当時私は、かなりの勢いでマセており、髪の毛を長くのばしてスペイン風を気取ったりしていましたが、下級生の女の子たちにはわりあい人気があったようで、いつも下駄箱のなかに手編みのマフラーや贈り物がたくさんはいっていました。


私が年下の女の子たちを前に、「ナルシソ・イエペスの弾く"入り江のざわめき"を聴いたことある?たとえ日本の音楽が総結集してかかっても、ぜんぜん太刀打ちできないすごい芸術なんだ。」などと言えば、彼女たちは、「えーっ、ナルヘソ?ふーん、なるへそなるへそー。」などとニコニコして、今思うとなんとも他愛のない光景だったと思いますが、もう私の頭の中には、いったいどうすればスペインのギターの名手たちのようにギターを奏でられるのかということしかありませんでした。
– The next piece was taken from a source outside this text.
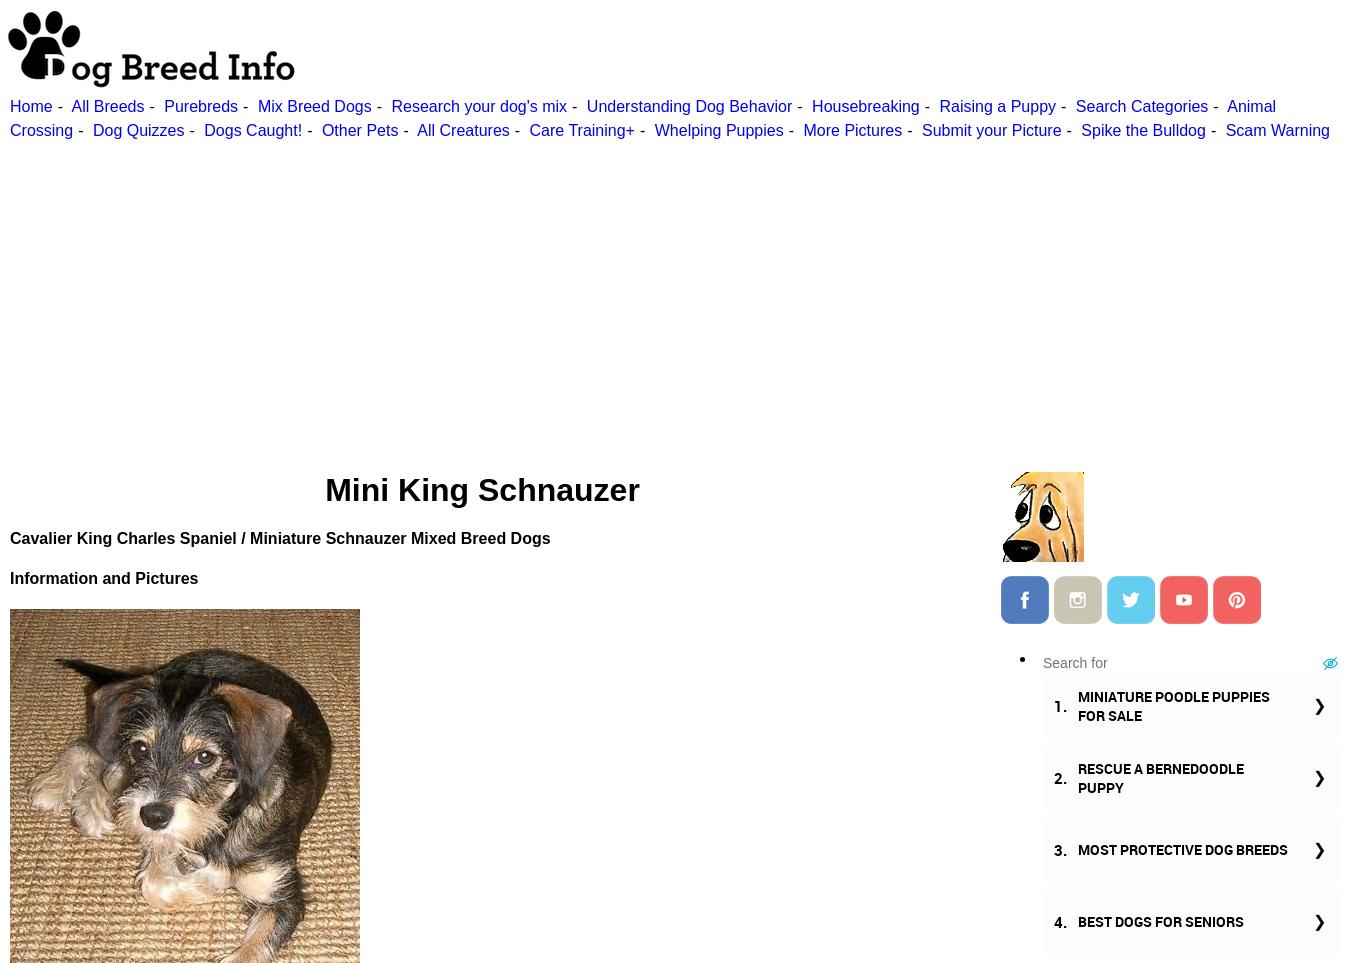 The height and width of the screenshot is (963, 1350). I want to click on 'Understanding Dog Behavior', so click(586, 105).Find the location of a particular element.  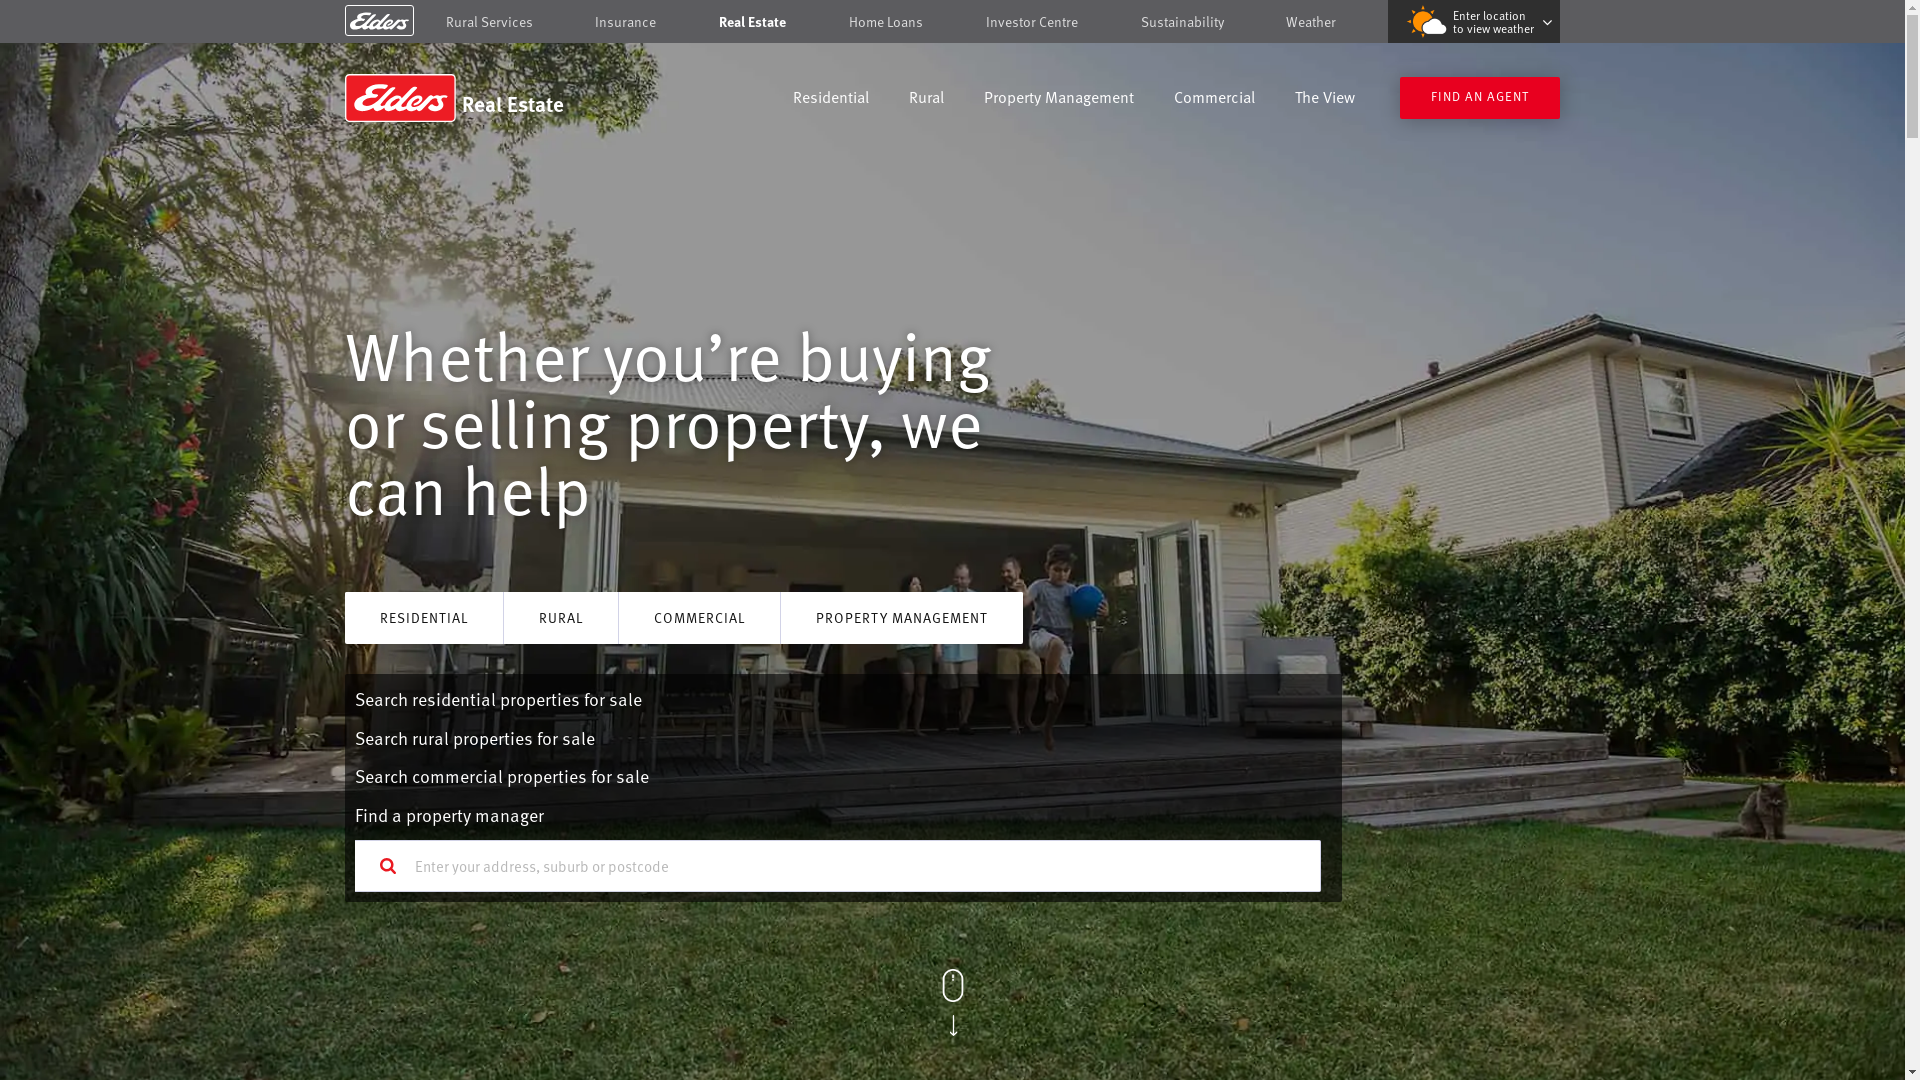

'Insurance' is located at coordinates (624, 21).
校庭のかたすみにあった水飲み台にギターを抱えて腰掛け、その前に女の子たちを座らせて弾いた"入江のざわめき"や"アラビア風奇想曲"、さらに、ホセ・フェリシアーノの"雨のささやき"や"ハイヒール・スニーカーズ"といったナンバー。
そしてコンサートのあとはといえば、毎回恒例。私の上瞼のマツ毛のうえに、シャープペンシルの替芯が何本のるかの実験でキャッキャと騒いだり...。
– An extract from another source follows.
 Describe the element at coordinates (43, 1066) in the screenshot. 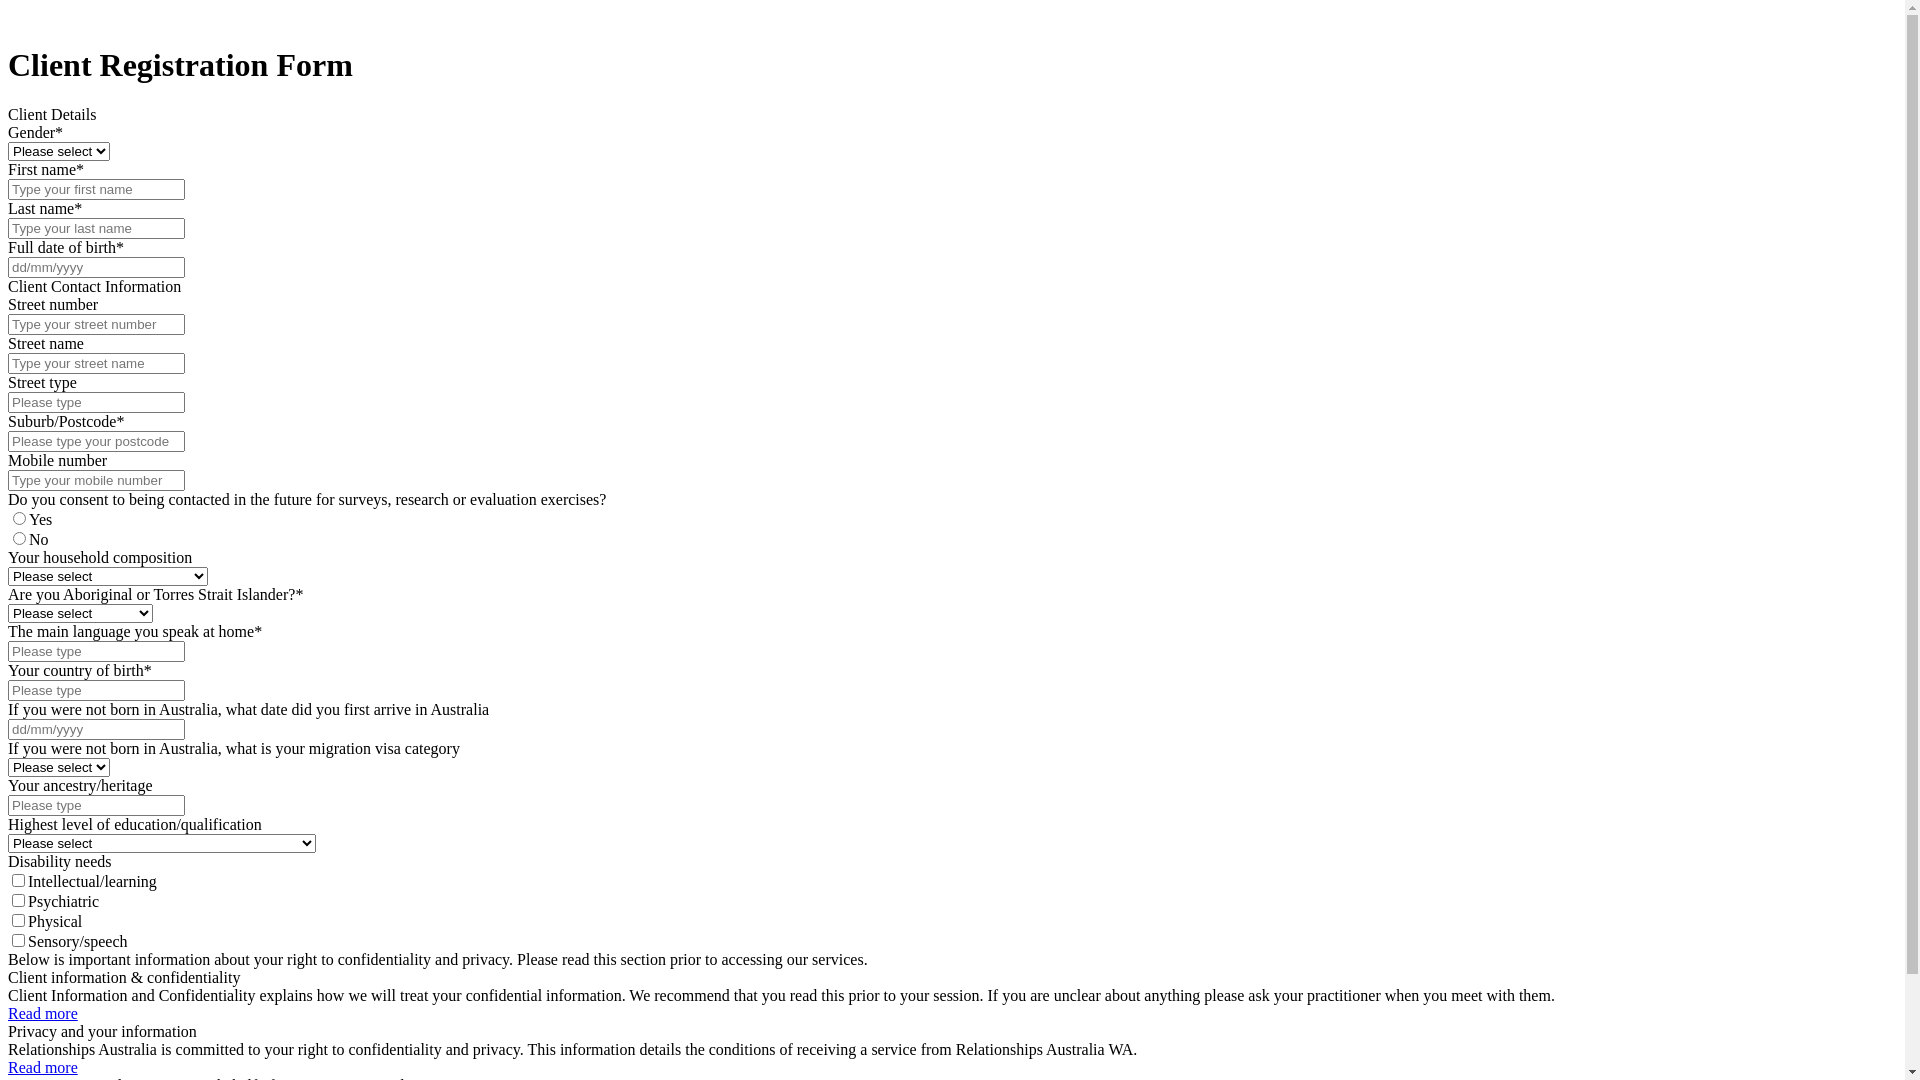

I see `'Read more'` at that location.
いまもし、このときの写真やフィルムでもあれば本当にに楽しいと思いますけれど、思えばこれこそが、私が行った最初のギターリサイタルでした。


こうして片時も手放すことのなかったギター曲集との出会いは、当時、夢にまであこがれていたスペインと私とを決定的に結ぶものとなりました。
そしてそれは、同時に、のちに私にとって最大の恩師となる、鈴木巌先生との最初の出会いだったのです。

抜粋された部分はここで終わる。